Oil magnate Mikhail Khodorkov-sky, arrested by security forces early yesterday, is by far Russia's wealthiest tycoon with an estimated US$8 billion fortune.
In recent weeks he has become increasingly caught up in a legal campaign launched against the Yukos oil giant, the focus of a series of fraud and murder inquiries that he says is politically motivated.
Analysts believe his troubles may be linked to his stated intention to fund a liberal opposition to President Vladimir Putin in the months leading up to parliamentary elections in December to be followed three months later by a presidential poll.
PHOTO: AP
The 40-year-old Yukos chairman finances two small opposition parties, Yabloko and the Union of Rightist Forces (SPS) and reportedly, the largest opposition group, the Communists.
Khodorkovsky has been taken in for questioning before, notably last July in connection with the arrest of Platon Lebedev, the chairman of Menatep bank who is suspected of embezzling more than US$280 million worth of stock during the privatization of state-owned fertilizer maker Apatit in 1994.
That arrest was seen as a clear warning to the tycoon not to meddle in the upcoming elections.
From lowly beginnings as a loyal Soviet-era Communist Party member to the CEO of Russia's largest oil producer Yukos, Khodorkovsky made his billions in the free-for-all that accompanied the Soviet Union's collapse.
He was one of the quieter oligarchs to have supported former president Boris Yeltsin, whose mandate was notoriously marked by the huge influence carried by dazzlingly rich tycoons.
He now seems to be following an all too familiar pattern -- falling out with Yeltsin's successor Putin and suffering for it.
Khodorkovsky made his first millions before the 1991 fall of the Soviet Union, before he turned 30, founding in 1987 what would become Menatap bank.
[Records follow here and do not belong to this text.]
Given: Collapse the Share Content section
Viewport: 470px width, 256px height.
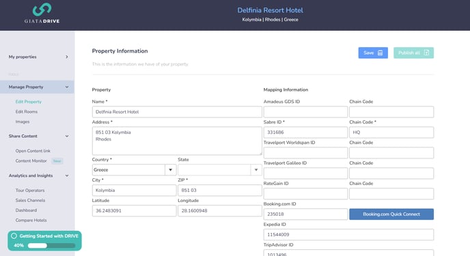Looking at the screenshot, I should [x=67, y=137].
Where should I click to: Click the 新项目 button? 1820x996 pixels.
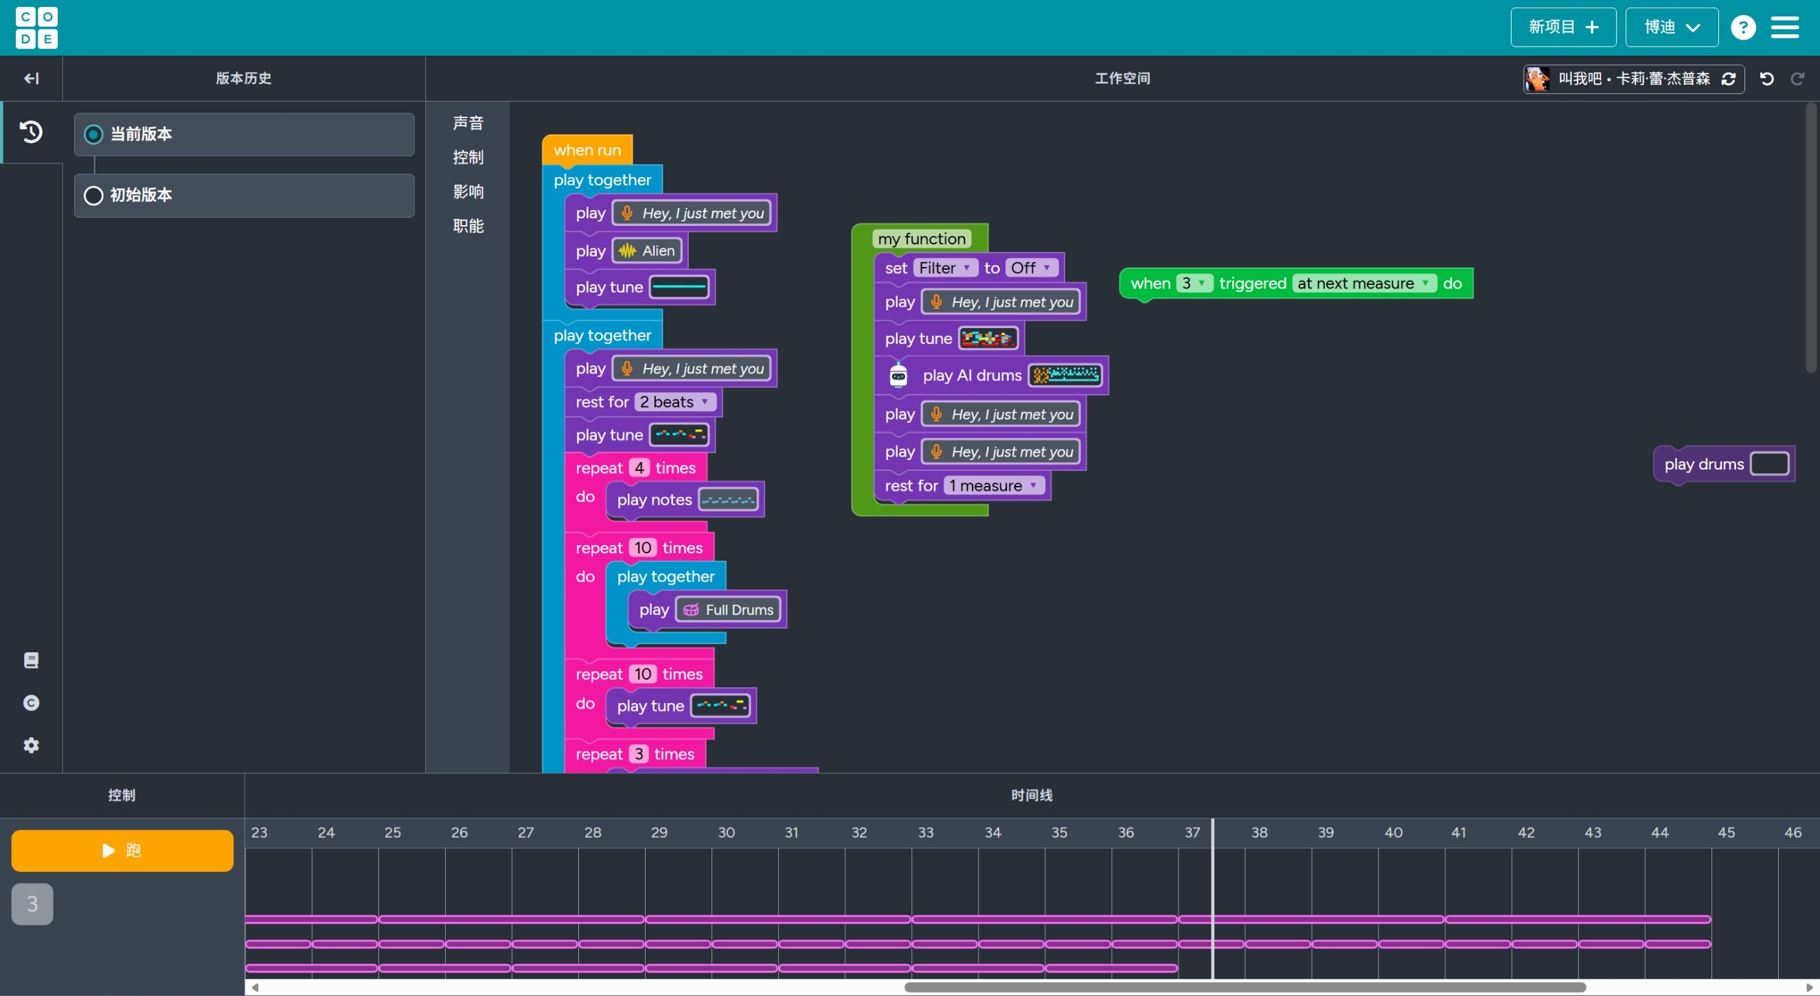coord(1563,28)
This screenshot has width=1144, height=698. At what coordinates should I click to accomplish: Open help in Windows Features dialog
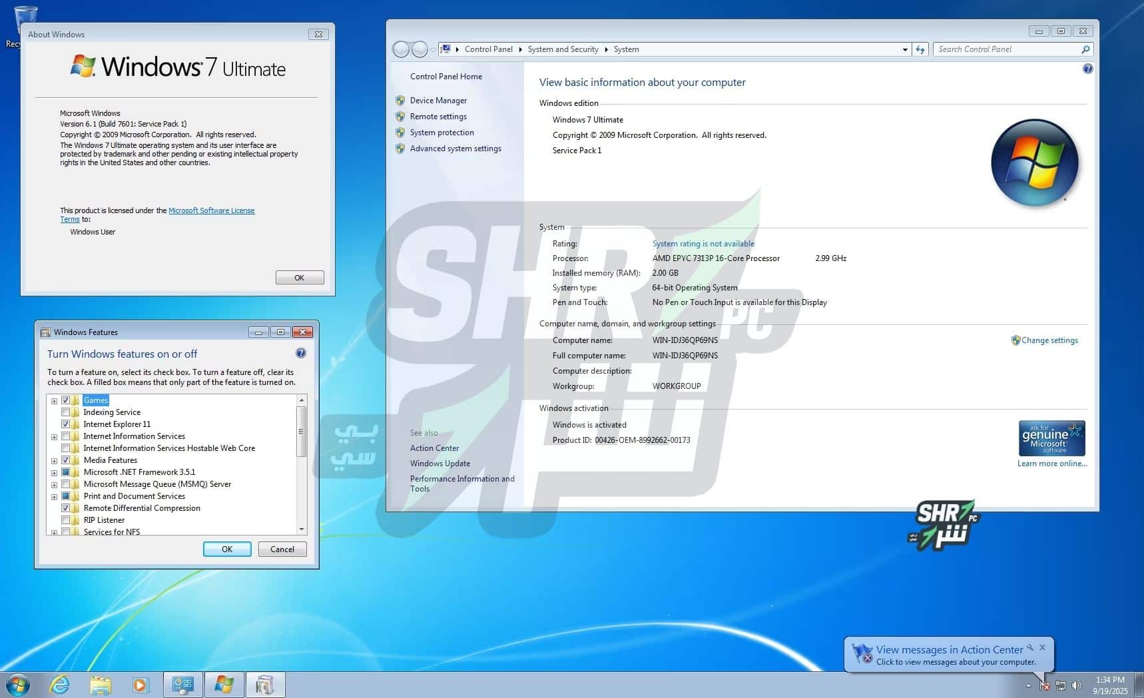(x=301, y=353)
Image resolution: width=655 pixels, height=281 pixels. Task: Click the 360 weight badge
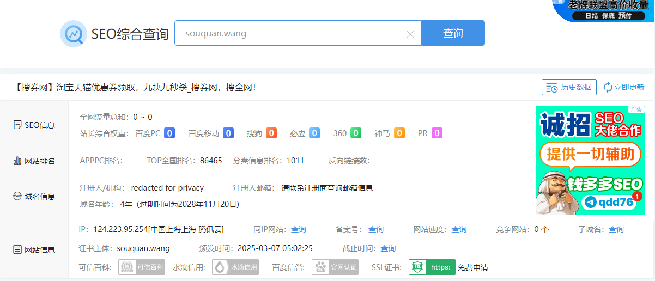[x=356, y=133]
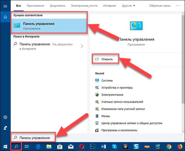The image size is (185, 151).
Task: Open the Обратная связь link
Action: (160, 6)
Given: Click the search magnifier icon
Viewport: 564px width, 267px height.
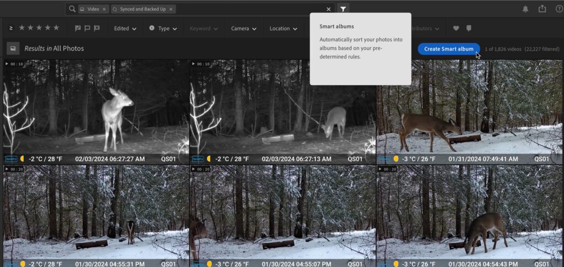Looking at the screenshot, I should [72, 9].
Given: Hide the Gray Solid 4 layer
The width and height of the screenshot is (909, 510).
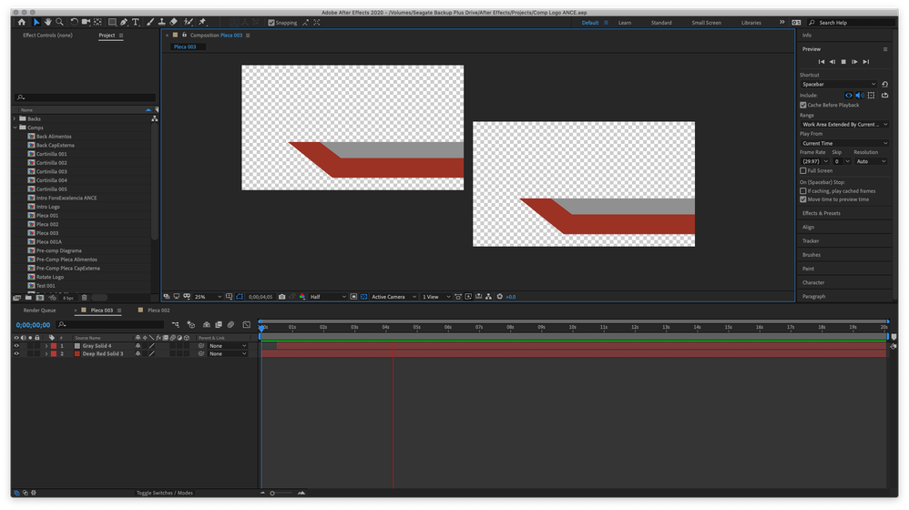Looking at the screenshot, I should (x=15, y=346).
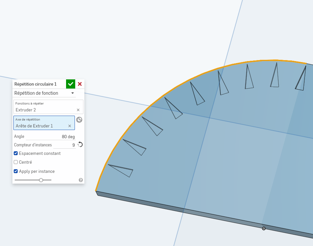Screen dimensions: 313x246
Task: Click the slider handle at dialog bottom
Action: point(41,180)
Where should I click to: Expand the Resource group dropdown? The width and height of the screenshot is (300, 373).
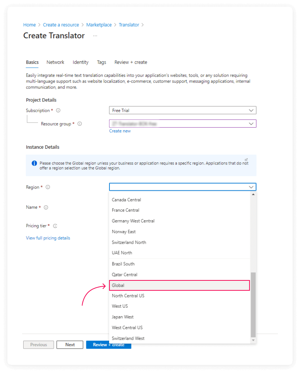click(x=182, y=124)
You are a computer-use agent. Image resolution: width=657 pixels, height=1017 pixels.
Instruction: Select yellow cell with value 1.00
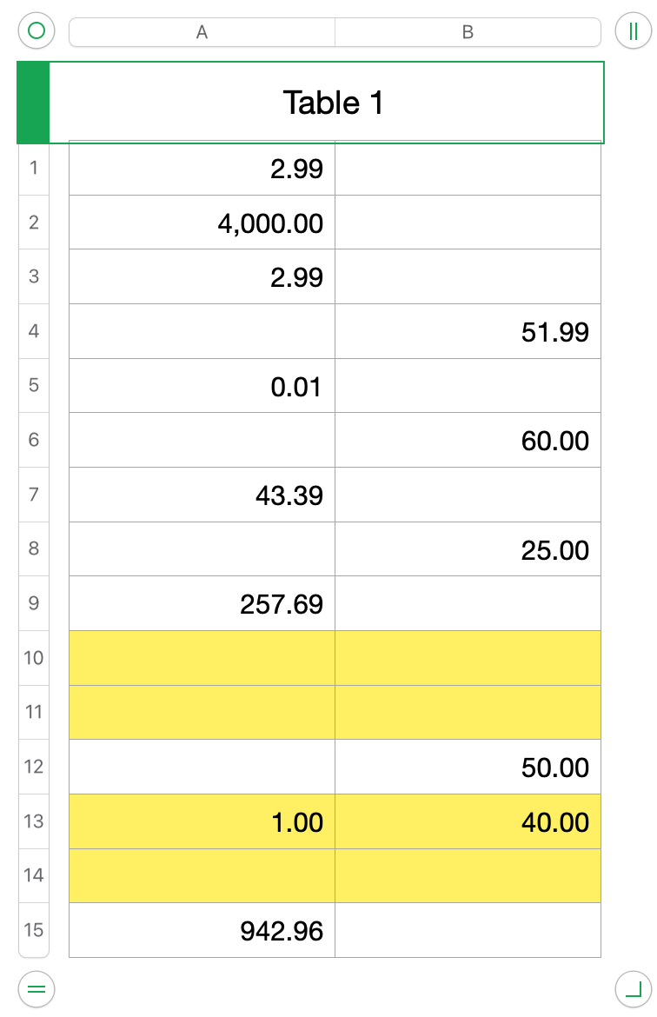pos(202,821)
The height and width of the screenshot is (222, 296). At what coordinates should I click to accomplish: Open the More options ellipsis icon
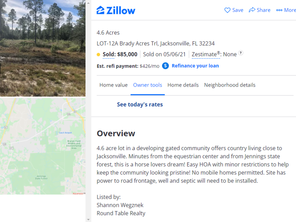[279, 10]
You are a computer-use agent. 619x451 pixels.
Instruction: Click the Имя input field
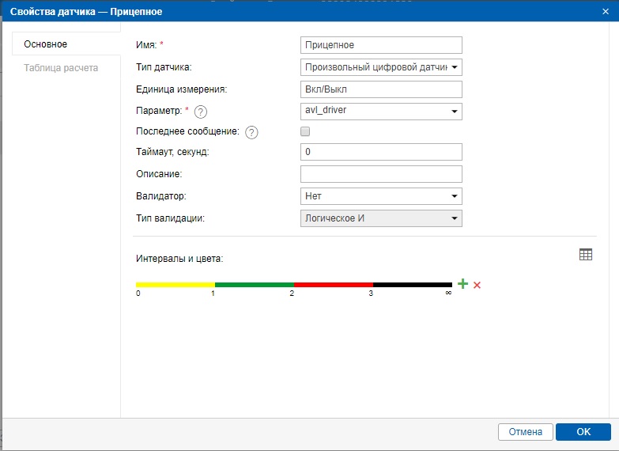[x=381, y=46]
The Moscow native continues to hold a 59-percent stake in the bank, which made huge profits through currency speculation and grabbed up massive amounts of shares in companies that were privatized for bargain prices in the early 1990s.
Khodorkovsky's political ambitions began early. Before the fall of the Soviet Union, he followed the regular power track, joining the Komsomol Communist Youth League and later the Communist Party.
He then worked as a government adviser from 1990 to 1992, also briefly serving as deputy fuel and energy minister.
Yet the soft-spoken tycoon has come a long way since then, shedding his trademark moustache and Soviet-style suits for a more Western, clean-shaven look.
Observers here say the change goes beyond looks -- Khodorkovsky has become a model of transparency, paving the way for his company to become one of the darlings of Western investors.
In the last three years, he has opened up the bank's financing, issuing American Depository Receipts (ADRs) and bringing Westerners onto the board of directors.
Khodorkovsky bought Yukos at a state auction in 1995 at the knockdown price of US$350 million. He now owns 36 percent of shares in the oil firm, while Menatep holds over 60 percent.
He was one of the first Russian tycoons to openly declare his fortune and took 26th place in Forbes magazine's list of 476 billionaires published earlier this year.
Yukos recently completed a mega-merger with another Russian oil producer Sibnet, with the new company YukosSibnet set to become the world's fourth largest private oil producer.